- [What is expected] Go through the entries below and collect each line with the string "agent" in it.

....

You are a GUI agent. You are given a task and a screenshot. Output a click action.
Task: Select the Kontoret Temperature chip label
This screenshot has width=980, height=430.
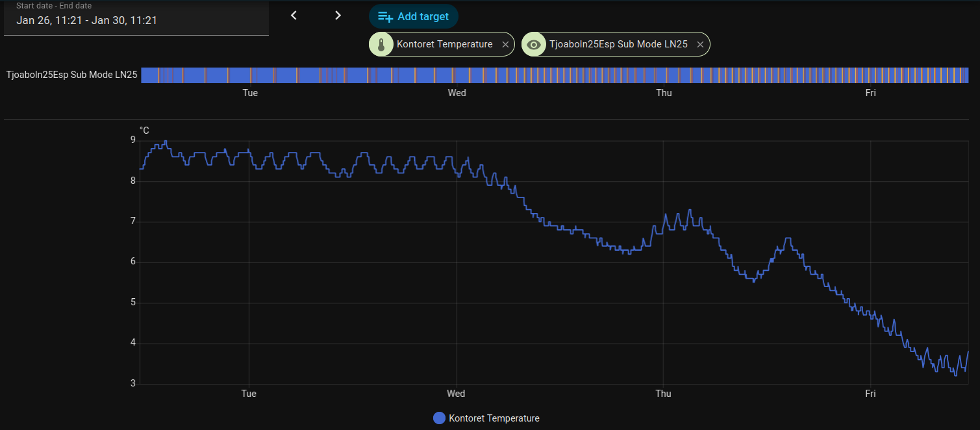pyautogui.click(x=444, y=45)
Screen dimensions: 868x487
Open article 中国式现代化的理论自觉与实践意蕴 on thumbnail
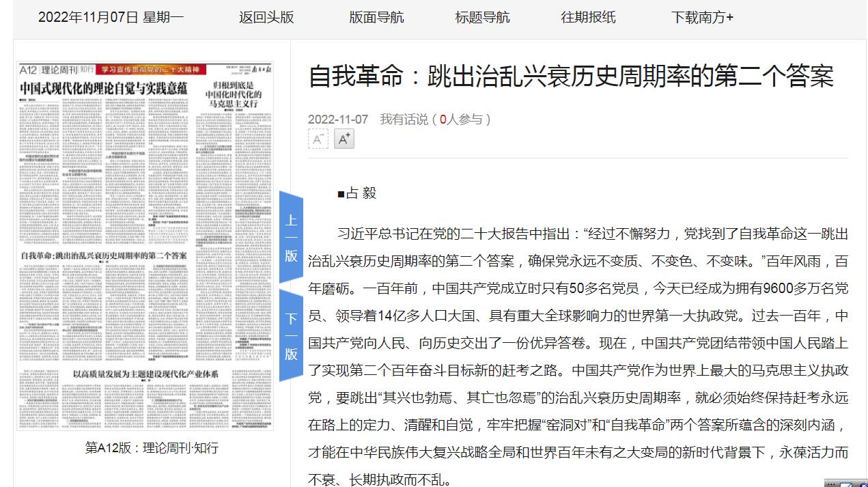[102, 88]
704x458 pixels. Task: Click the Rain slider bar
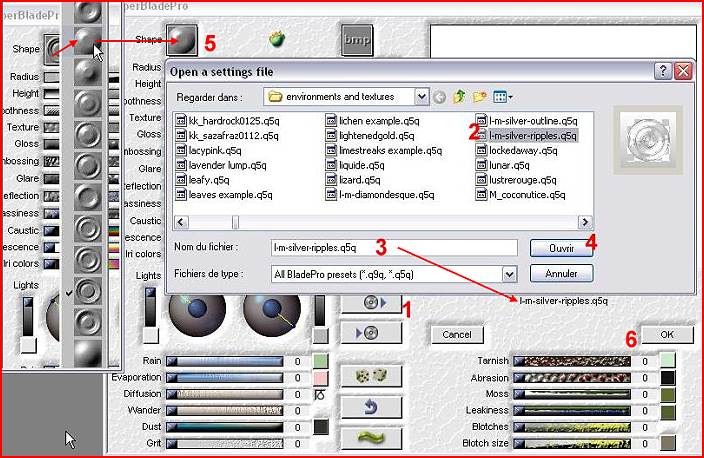[x=225, y=361]
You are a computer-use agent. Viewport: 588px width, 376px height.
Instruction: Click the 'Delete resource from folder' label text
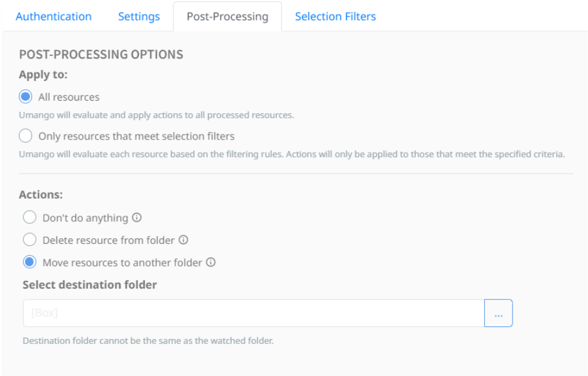(109, 240)
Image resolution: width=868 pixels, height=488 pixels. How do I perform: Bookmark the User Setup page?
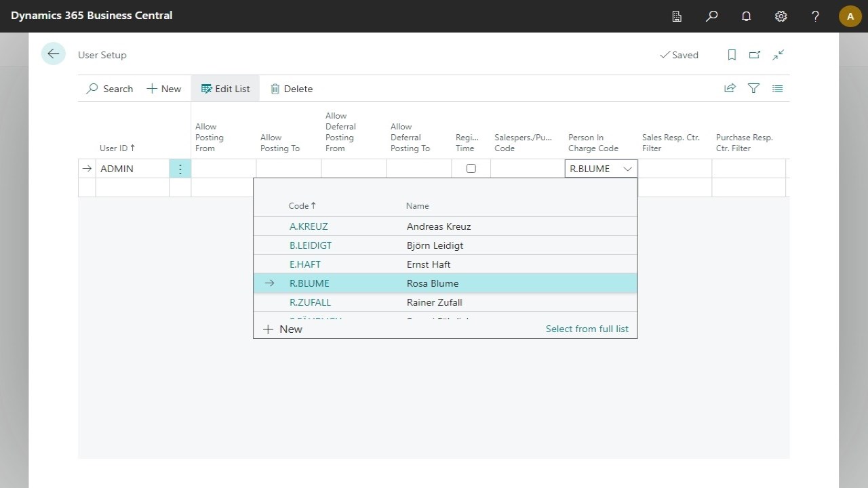[x=732, y=54]
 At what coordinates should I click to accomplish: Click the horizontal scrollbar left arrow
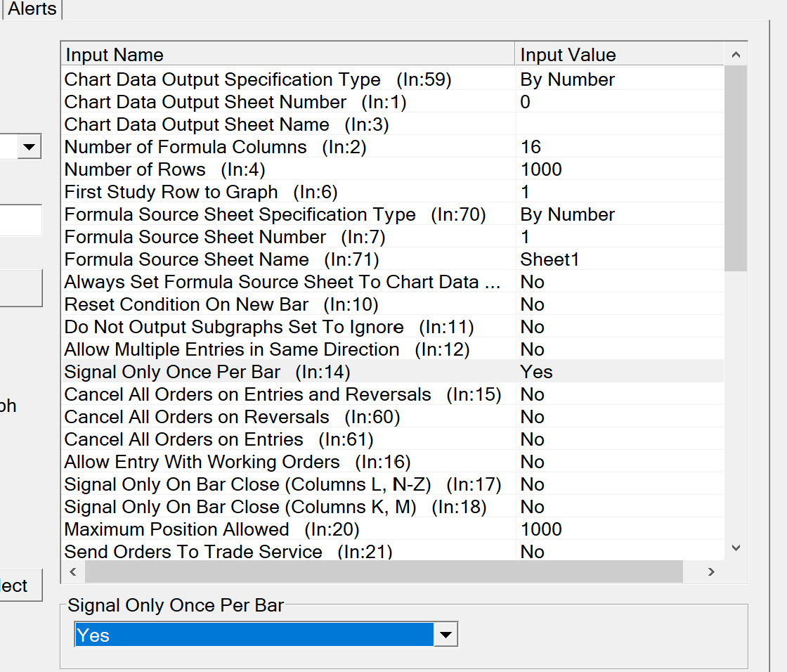[x=72, y=572]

....

- [Answer below]
You are a GUI agent. You are given a task and a screenshot. Output a click action.
You are a computer-use agent. Viewport: 588px width, 376px height.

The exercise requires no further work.